When the lie fell apart, Edgar’s contract was voided. At 23, he now works as a trainer at a development academy, his big league dreams shattered. “I am worthless — an old man who nobody wants to sign,” he says, his sad, empty eyes reflecting his pain.
Baseball has embraced numerous investigative techniques – including fingerprinting of prospects as first advocated in the DRSEA INFORMER two years ago – and now uncovers more of the fraudulent cases. And, as the Dominican Republic adapts new measures to register births, the record keeping is becoming more accurate and less subject to tampering. But it will be years before those with the new accurate records reach 16 – the magic age when MLB teams can sign Dominican players. In the interim, baseball is saddled with the task of sorting out who is who, whether the prospect planned a deception or not.
The case of the Florida Marlins Leo Núñez – who is actually Juan Carlos Oviedo – is an example of just how pervasive identity fraud is.
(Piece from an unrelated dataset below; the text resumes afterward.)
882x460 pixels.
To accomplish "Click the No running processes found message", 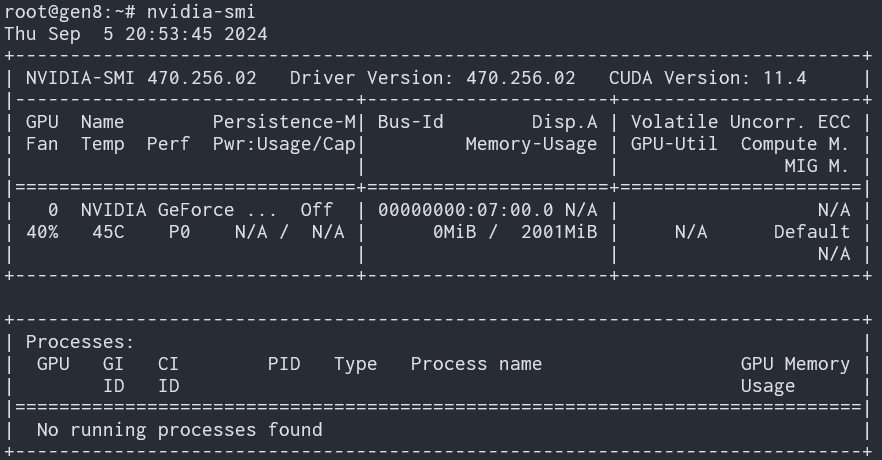I will point(179,430).
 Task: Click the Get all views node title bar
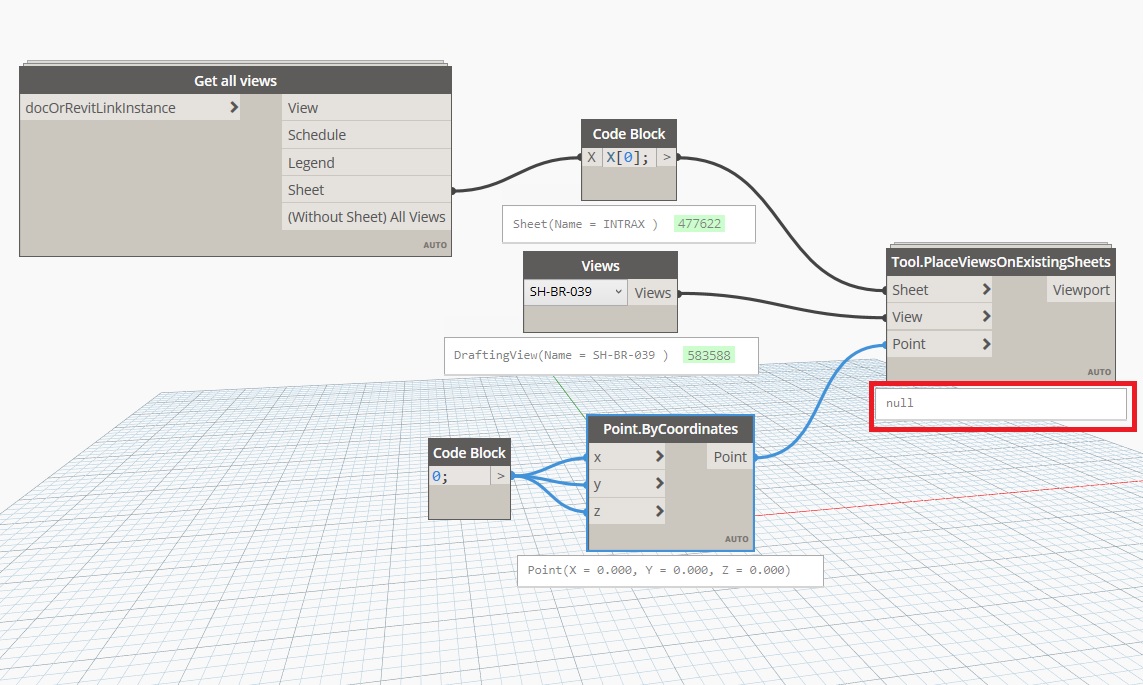(234, 80)
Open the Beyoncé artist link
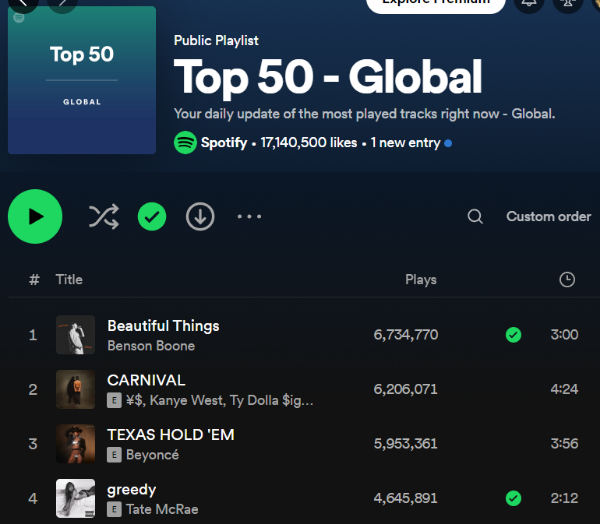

Nunez played under his assumed name – and an older age – for 10 years before coming clean, and I am told there are more than two dozen current major and minor league players in the same fix.
Recently, a television feature on Dominican baseball referred to me as a critic of Major League Baseball, an evaluation I have worked hard to avoid because it positions me as an adversary. I have never considered myself as an opponent of Major League Baseball, merely an advocate for education of the talent baseball mines in the Dominican Republic.
I avoid criticism in favor of observation and, based on those observations and my experience here, offer my opinions on problems in Dominican baseball that have become increasingly documented by others as well. These include the use of steroids among prospects, abuses at the hands of greedy flesh merchants, and most recently the errant age and identify fraud that undermines the integrity of the game.
The major problem leading to age and identification fraud has been and will continue to be the devaluation of Dominican players as they age. A 16-year-old with a 90-mph fastball is more valuable than a 19-year-old with the same skills, and with lax record keeping and a culture so rabid for baseball, the temptation to become someone younger, to fit the mold, is often irresistible.
I also try to offer viable solutions to the problems that plague Dominican baseball. I said it before and I will say it again that it seems to me that some of the age fraud could be avoided if these baseball Methuselahs could get a legitimate shot at the stardom all Dominican baseball players crave. Logic dictates that if a 19-year-old believes he still has a chance to reach his dream, he will be less likely to lie about his age. Sure, you would still be getting what many consider an aging diamond in the rough, but the upside is a more mature, more focused 19-year-old man as opposed to a 16-year-old boy.
I suggested more than a year ago that baseball teams in the Dominican Republic offer a combine similar to what the National Football League uses to evaluate talent prior to its annual draft, but only for those players 19 and over. Once, twice a year bring these so-called over-the-hill players to a location for workouts to assess their skills; make those workouts open to all teams who can then select promising players directly or via a special draft.
These players can easily be identified by the baseball’s expanded scouting bureau that now covers all of Latin America, and giving those 19 and over one last shot at a baseball career can only help eliminate their need to lie about who they are and when they were born.